Cette réalité, un article de Futura-Sciences la résume de façon limpide : il ne suffit pas de faire disparaître la salière de notre table pour parvenir à l’objectif recommandé, car 80 % à 90 % du sel consommé proviennent des aliments transformés et des plats préparés. Le pain n’est que la partie émergée. Charcuterie, fromage, plats cuisinés, soupes en brique et même certaines céréales du petit-déjeuner au chocolat viennent gonfler discrètement l’addition sodée quotidienne. Une portion de céréales chocolatées peut ainsi renfermer jusqu’à un quart de gramme de sel, un chiffre qui surprend toujours quand on l’associe à un aliment sucré.
Résultat de cette accumulation invisible ? Les Français consomment en moyenne bien plus que ce que préconise l’Organisation mondiale de la santé. Le PNNS précise que 5 à 6 grammes de sel par jour sont suffisants, alors que la consommation moyenne, selon les études INCA, se situe entre 8 et 9 grammes par jour. Certains profils dépassent même largement cette moyenne, avec des apports pouvant grimper bien au-delà des seuils de sécurité.
Ce que cet excès fait vraiment au corps
Le sel n’est pas l’ennemi en soi, il reste indispensable au fonctionnement musculaire et nerveux. Le problème surgit quand la dose devient chronique. Les reins, chargés de filtrer l’excès de sodium, finissent par s’épuiser sous la sollicitation permanente. Un nutritionniste interrogé par Futura-Sciences le formule sans ambages : l’excès de sel « fatigue le rein ». Moins connu du grand public, l’impact osseux mérite pourtant l’attention : un excès de sodium entraîne une fuite urinaire de calcium, ce qui fragilise l’os et augmente le risque d’ostéoporose, particulièrement chez les femmes après 50 ans.
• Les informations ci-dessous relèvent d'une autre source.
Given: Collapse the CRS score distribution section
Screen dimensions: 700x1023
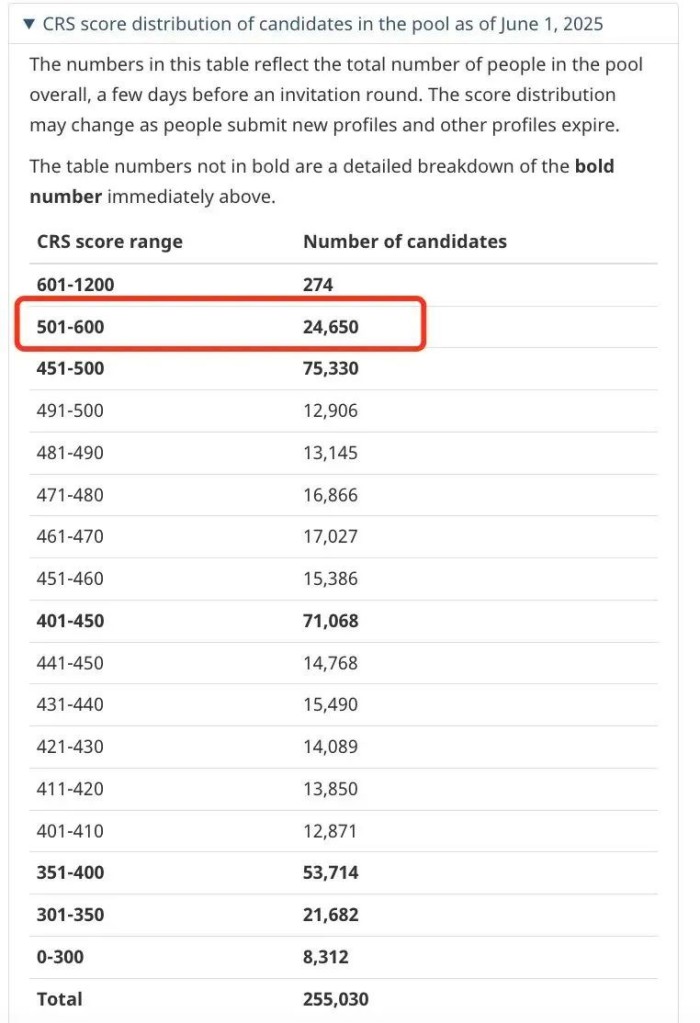Looking at the screenshot, I should click(28, 23).
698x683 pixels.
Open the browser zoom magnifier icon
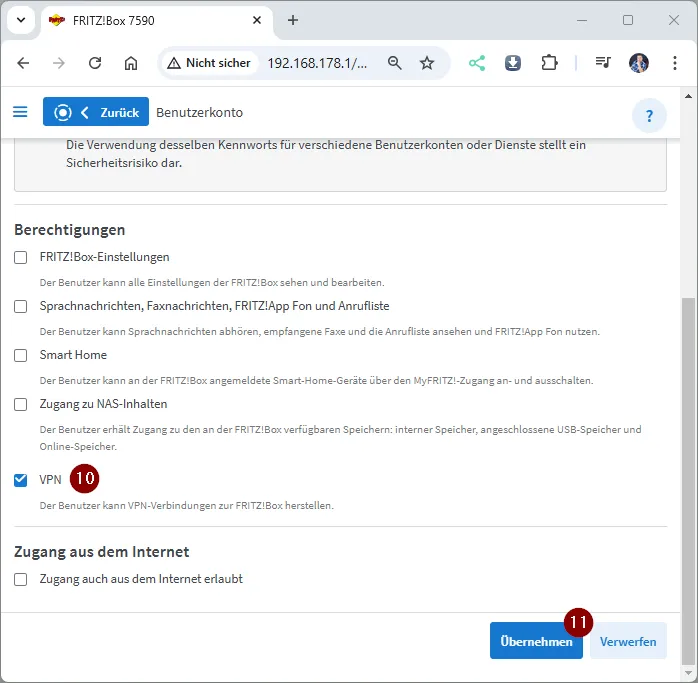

Le tube digestif n’échappe pas non plus aux conséquences d’une alimentation trop salée sur la durée, avec des irritations et une perméabilité intestinale accrue selon plusieurs spécialistes. Sans oublier l’effet le plus documenté : la tension artérielle grimpe, et avec elle le risque cardiovasculaire qui reste la première cause de mortalité en France.
Changer d’échelle d’action, voilà la vraie stratégie. Plutôt que de traquer chaque pincée à table, il vaudrait mieux surveiller la fréquence de consommation du pain, comparer les étiquettes des fromages et des charcuteries, et privilégier le fait-maison pour les plats préparés. La bonne nouvelle, c’est que le palais s’adapte vite : généralement en deux à trois semaines, l’organisme se déshabitue du goût salé et redécouvre des saveurs plus subtiles, portées par les herbes, les épices ou un simple jus de citron. Un détail à retenir avant votre prochaine tartine du matin : trois tranches de pain suffisent déjà à couvrir près d’un tiers de vos besoins quotidiens en sel, salière ou pas.